[Records from a collection]
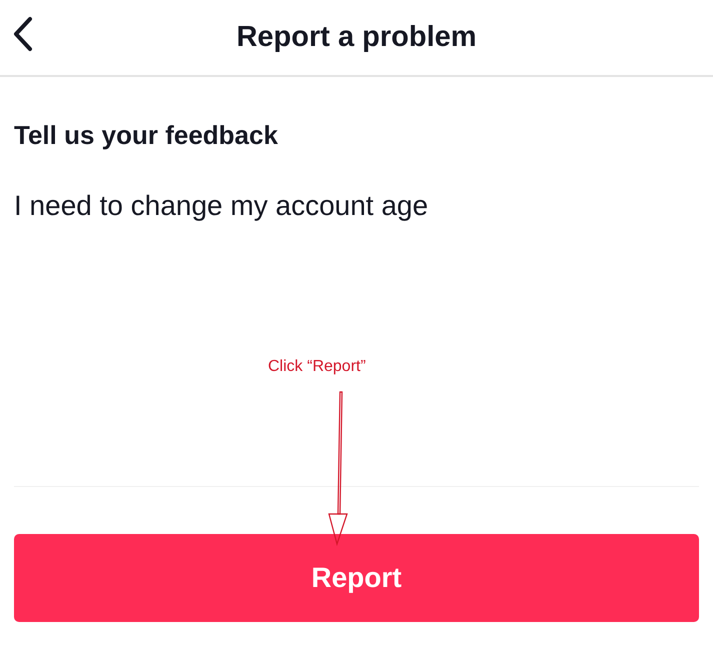 Image resolution: width=713 pixels, height=671 pixels. What do you see at coordinates (356, 38) in the screenshot?
I see `page-title: Report a problem` at bounding box center [356, 38].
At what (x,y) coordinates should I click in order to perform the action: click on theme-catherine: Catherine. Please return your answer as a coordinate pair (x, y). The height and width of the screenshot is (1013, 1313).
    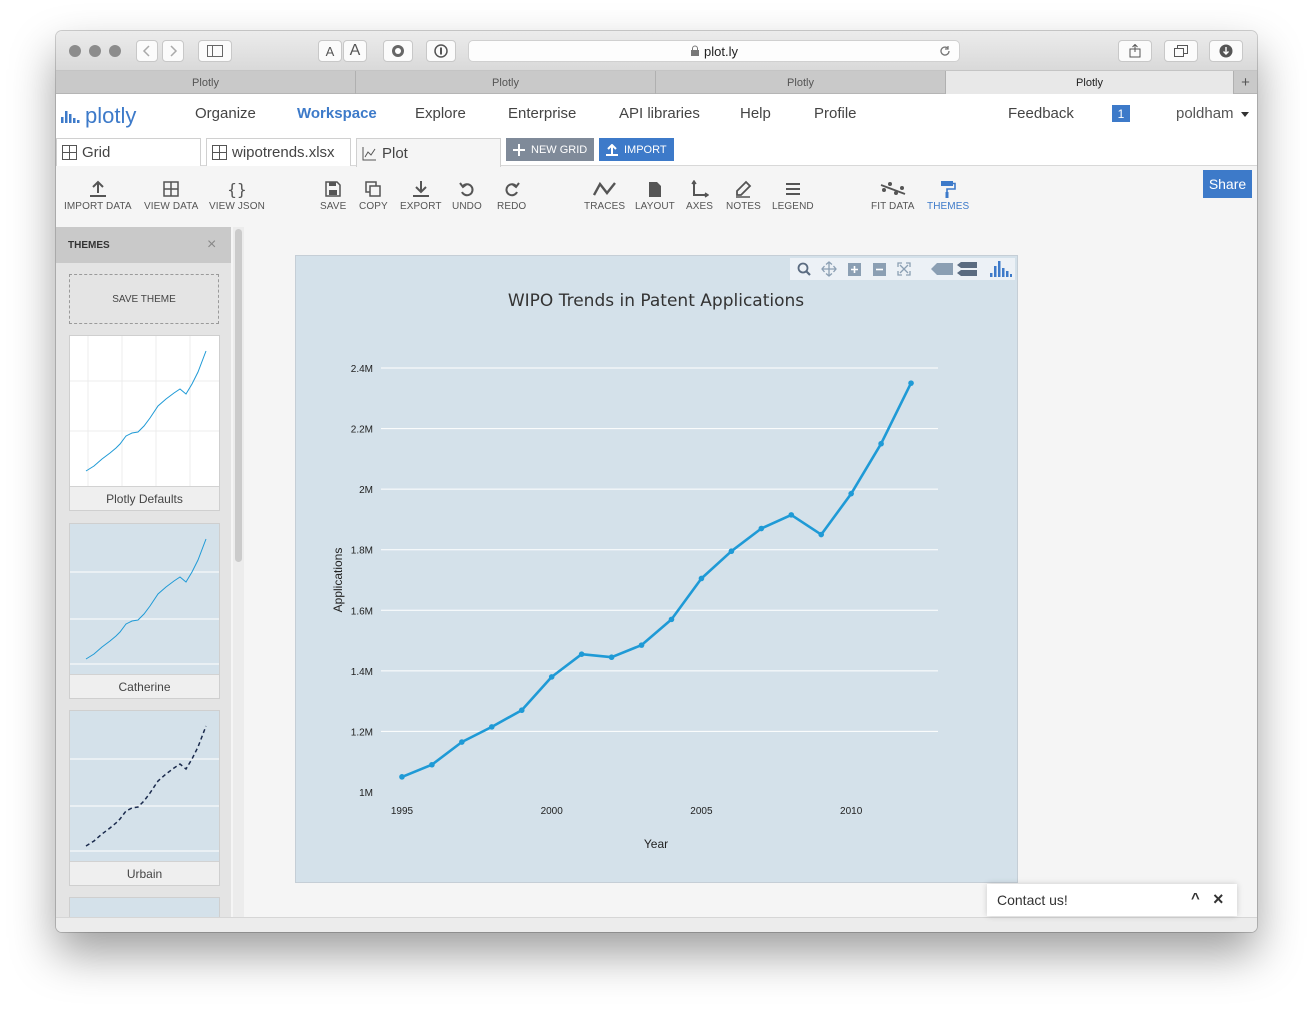
    Looking at the image, I should click on (144, 611).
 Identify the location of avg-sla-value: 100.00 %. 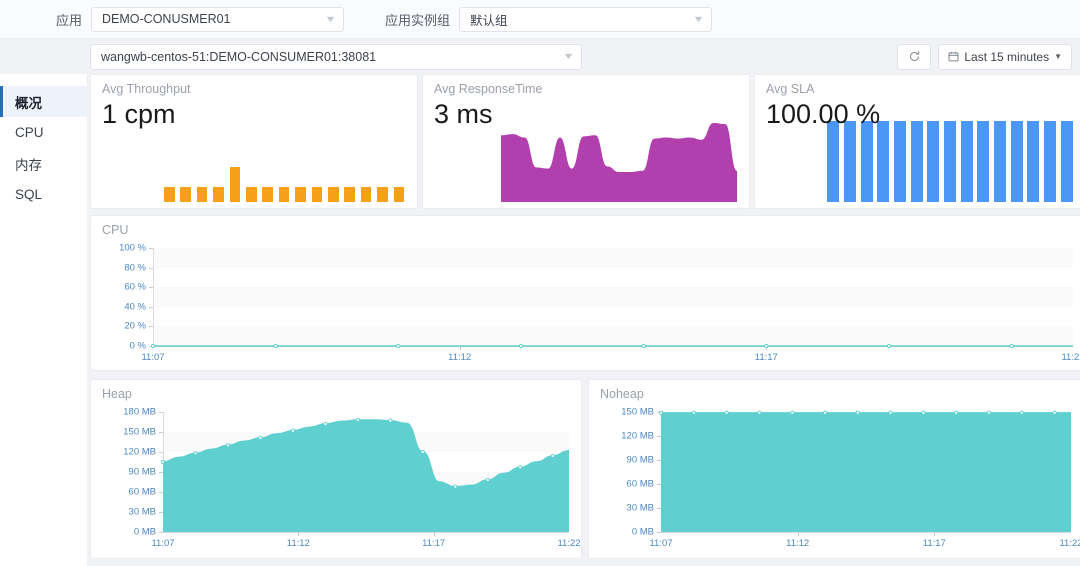
(824, 114).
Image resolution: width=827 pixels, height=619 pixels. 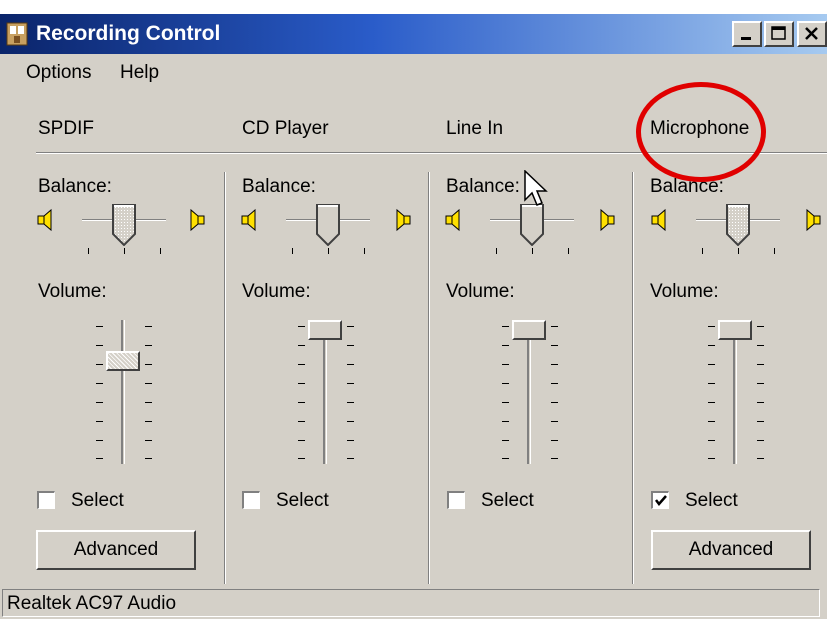 What do you see at coordinates (536, 188) in the screenshot?
I see `mouse-cursor-icon` at bounding box center [536, 188].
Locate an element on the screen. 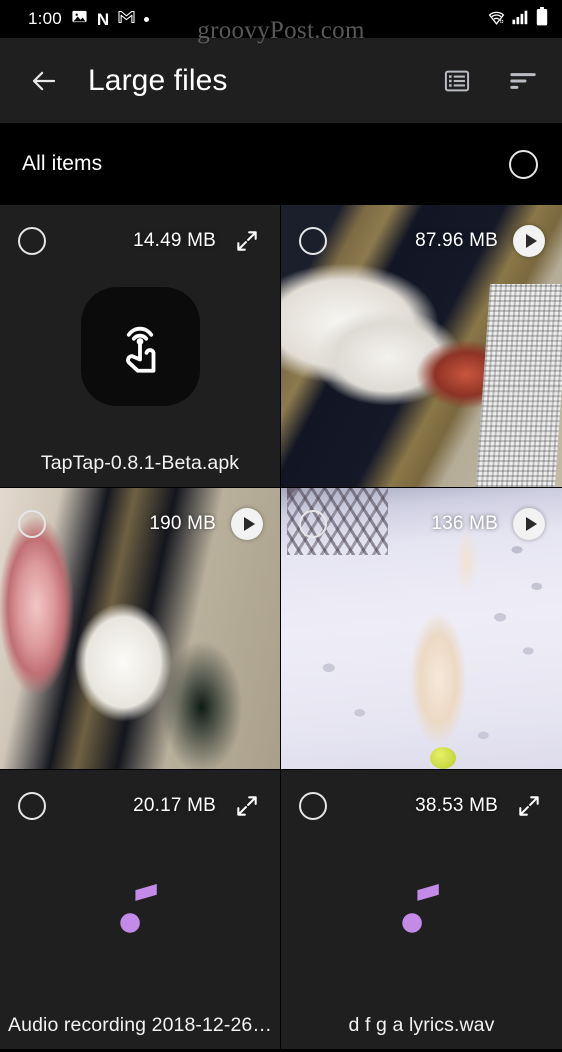  list-view-icon is located at coordinates (457, 80).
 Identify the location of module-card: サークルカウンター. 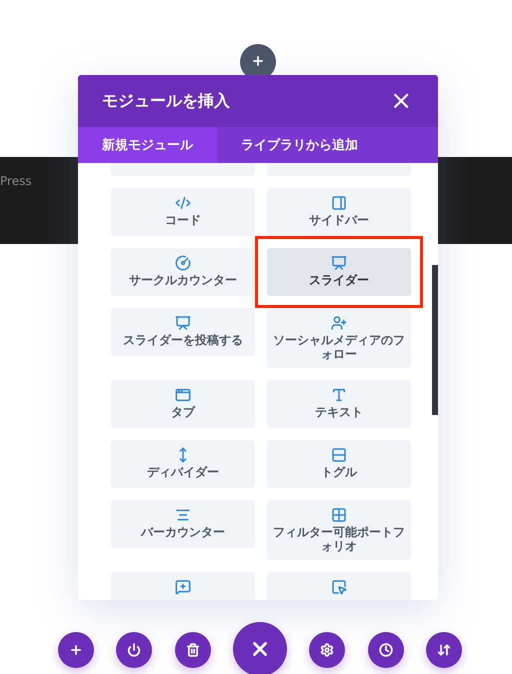
(183, 272).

YOUR ASSIGNMENT →
Rewrite the records from the line containing "Identify the location of module-card: サークルカウンター." through the end, replacing "location" with "position" and leaving everything else unchanged. Omit the pictures from your answer.

TASK ANSWER →
 Identify the position of module-card: サークルカウンター. 
(183, 272).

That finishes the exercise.